Oct 052020
 

 

For the second weekend in a row I made no NCS posts, and this time I didn’t even explain why. The reason was that I took a short vacation with my spouse and friends and spent the weekend in the beautiful wine country around Walla Walla, Washington. There was copious drinking, eating, and sleeping. The covid-related opportunity to average 80 mph (129 kph) driving the 260 miles there and back again was kind of thrilling all by itself. Everything we did was socially distanced (and with only one exception our eating and drinking was done outside), everyone there was masked up, and it felt safe. It was all great, but the weekend left no time for listening to music or writing.

I got back home in one piece late Sunday afternoon, and to extend the holiday my wife and I went out to dinner at a restaurant near where we live that had just re-opened for in-door service. We were the only customers in the entire restaurant, so that felt safe too, though I was sad for them.

With all that behind me, I felt compelled to start this new week at NCS with a selection of new music. Having spent no time this weekend digging deep into what has surfaced over the last week, I made some truly random choices based on some very scattered listening early this morning. But of course I really like what I found, especially because all the songs serendipitously fit together so well.

 

 

UNDERGANG (Denmark)

You can count on Undergang. You can count on them to get your head bobbing like a cork in a vat of filthy, frothy sewerage while a monster growls and roars at you from abyssal depths. This devouring new song is uglier than a gargoyle, but it has visceral rhythmic power, and the squirmy leads, while unmistakably diseased, seem bizarrely joyful. It’s a great way to jump-start your pulse at the beginning of another work-week in a dismal epoch.

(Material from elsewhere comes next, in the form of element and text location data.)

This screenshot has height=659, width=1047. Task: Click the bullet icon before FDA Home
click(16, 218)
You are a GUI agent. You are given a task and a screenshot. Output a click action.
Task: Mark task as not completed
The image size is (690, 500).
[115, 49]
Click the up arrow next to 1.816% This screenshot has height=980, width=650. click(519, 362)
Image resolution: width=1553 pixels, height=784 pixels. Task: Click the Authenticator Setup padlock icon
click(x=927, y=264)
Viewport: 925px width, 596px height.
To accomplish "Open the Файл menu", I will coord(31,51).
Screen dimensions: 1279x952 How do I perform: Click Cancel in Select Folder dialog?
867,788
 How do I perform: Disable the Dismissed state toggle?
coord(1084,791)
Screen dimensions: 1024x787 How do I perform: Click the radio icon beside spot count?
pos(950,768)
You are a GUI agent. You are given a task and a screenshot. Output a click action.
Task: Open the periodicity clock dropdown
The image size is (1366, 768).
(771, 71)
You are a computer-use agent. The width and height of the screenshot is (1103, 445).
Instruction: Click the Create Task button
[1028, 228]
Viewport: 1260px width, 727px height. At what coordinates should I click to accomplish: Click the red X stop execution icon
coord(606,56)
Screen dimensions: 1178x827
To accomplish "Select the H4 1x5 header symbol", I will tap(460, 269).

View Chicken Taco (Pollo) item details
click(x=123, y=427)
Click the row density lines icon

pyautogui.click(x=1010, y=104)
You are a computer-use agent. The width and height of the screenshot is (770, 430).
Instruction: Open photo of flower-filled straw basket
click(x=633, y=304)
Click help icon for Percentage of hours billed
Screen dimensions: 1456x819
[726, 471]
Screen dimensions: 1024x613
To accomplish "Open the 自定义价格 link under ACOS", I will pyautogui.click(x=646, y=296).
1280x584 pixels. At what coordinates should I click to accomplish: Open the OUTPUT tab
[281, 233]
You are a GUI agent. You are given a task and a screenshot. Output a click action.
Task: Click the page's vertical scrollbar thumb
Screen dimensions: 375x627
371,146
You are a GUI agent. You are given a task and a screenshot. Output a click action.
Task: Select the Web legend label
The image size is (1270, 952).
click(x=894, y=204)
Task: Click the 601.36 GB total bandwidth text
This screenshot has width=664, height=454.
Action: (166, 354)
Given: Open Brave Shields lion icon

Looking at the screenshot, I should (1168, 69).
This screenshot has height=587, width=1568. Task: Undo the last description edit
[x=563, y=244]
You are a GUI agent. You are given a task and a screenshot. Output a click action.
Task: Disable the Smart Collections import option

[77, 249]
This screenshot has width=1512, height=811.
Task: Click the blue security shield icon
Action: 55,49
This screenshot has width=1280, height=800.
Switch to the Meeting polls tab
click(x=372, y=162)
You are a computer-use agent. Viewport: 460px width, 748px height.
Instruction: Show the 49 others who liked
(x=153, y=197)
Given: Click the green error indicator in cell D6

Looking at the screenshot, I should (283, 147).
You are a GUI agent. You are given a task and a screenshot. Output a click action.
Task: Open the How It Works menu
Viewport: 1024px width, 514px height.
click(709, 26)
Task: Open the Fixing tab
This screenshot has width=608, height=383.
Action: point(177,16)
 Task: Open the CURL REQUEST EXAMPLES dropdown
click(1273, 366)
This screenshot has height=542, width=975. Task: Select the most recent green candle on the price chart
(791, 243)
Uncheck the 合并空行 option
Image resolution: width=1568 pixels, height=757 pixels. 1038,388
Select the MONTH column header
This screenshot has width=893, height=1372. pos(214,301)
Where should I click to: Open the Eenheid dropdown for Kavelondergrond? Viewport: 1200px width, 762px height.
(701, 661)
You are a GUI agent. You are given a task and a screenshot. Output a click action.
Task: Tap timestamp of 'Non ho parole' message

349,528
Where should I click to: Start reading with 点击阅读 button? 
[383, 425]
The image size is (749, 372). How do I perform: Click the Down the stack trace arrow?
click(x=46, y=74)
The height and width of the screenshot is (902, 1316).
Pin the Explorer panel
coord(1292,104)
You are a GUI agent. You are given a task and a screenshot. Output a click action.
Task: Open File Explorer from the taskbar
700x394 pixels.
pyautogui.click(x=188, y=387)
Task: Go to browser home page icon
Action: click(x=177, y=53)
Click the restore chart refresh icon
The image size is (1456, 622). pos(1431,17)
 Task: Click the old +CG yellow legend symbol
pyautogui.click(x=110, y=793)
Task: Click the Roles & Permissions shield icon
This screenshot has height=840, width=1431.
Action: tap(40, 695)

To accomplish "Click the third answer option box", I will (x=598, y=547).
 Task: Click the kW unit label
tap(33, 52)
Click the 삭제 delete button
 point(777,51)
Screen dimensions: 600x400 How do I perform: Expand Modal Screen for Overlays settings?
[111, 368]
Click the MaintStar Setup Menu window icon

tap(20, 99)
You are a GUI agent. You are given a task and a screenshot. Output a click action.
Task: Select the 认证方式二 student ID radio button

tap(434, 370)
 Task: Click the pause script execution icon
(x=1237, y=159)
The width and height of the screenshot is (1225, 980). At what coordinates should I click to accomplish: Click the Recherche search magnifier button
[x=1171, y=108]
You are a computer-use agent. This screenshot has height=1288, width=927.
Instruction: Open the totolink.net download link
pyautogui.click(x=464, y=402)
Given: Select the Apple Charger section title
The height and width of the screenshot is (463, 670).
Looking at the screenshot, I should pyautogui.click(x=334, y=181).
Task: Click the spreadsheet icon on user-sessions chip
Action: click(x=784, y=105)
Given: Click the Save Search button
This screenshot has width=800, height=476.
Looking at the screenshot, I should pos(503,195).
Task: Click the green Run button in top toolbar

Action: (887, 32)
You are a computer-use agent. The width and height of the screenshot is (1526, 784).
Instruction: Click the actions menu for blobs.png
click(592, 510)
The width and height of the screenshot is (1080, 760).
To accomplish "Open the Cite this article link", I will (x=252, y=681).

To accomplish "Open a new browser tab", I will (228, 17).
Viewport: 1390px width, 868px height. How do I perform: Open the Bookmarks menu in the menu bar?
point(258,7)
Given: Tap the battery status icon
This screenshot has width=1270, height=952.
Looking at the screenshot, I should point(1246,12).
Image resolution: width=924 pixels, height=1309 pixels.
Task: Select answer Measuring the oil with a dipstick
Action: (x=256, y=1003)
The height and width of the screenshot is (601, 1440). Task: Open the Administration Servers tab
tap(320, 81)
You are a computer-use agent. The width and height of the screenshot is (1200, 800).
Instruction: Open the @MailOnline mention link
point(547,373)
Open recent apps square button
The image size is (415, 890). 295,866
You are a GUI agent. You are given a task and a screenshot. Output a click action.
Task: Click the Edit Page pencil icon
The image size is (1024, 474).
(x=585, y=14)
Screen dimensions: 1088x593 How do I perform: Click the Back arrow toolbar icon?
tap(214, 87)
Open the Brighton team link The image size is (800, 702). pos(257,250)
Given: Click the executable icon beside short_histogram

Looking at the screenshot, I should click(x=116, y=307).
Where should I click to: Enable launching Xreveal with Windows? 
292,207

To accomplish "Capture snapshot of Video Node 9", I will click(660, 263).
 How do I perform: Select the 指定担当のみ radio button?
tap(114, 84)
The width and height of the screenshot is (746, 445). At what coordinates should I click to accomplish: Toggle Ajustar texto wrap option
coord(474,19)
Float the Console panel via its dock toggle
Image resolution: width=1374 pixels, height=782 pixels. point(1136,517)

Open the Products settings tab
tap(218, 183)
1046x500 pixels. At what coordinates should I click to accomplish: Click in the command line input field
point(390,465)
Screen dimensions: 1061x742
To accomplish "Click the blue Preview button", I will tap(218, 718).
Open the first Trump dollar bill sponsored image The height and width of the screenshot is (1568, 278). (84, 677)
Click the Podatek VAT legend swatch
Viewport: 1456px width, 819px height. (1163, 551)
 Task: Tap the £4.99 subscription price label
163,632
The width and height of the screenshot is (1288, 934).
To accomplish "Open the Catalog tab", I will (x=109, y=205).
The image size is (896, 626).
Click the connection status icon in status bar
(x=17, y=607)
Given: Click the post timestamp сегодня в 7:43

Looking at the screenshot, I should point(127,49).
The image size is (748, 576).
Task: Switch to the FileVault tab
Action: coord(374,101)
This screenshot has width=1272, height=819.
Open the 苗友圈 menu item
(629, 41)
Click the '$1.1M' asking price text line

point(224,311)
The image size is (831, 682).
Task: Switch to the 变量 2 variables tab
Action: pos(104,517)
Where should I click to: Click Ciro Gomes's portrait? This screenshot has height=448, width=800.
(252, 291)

The song is “Menneskeæder“. Google Translate renders it from Danish into English as “human-eating”, which sounds about right. (I admit that I searched for the meaning before inserting the word “devouring” in the last paragraph.) It’s the first advance track from a new album named Aldrig i livet (“never in my life”, according to Google), which will be released on December 4th by Dark Descent and Me Saco Un Ojo Records.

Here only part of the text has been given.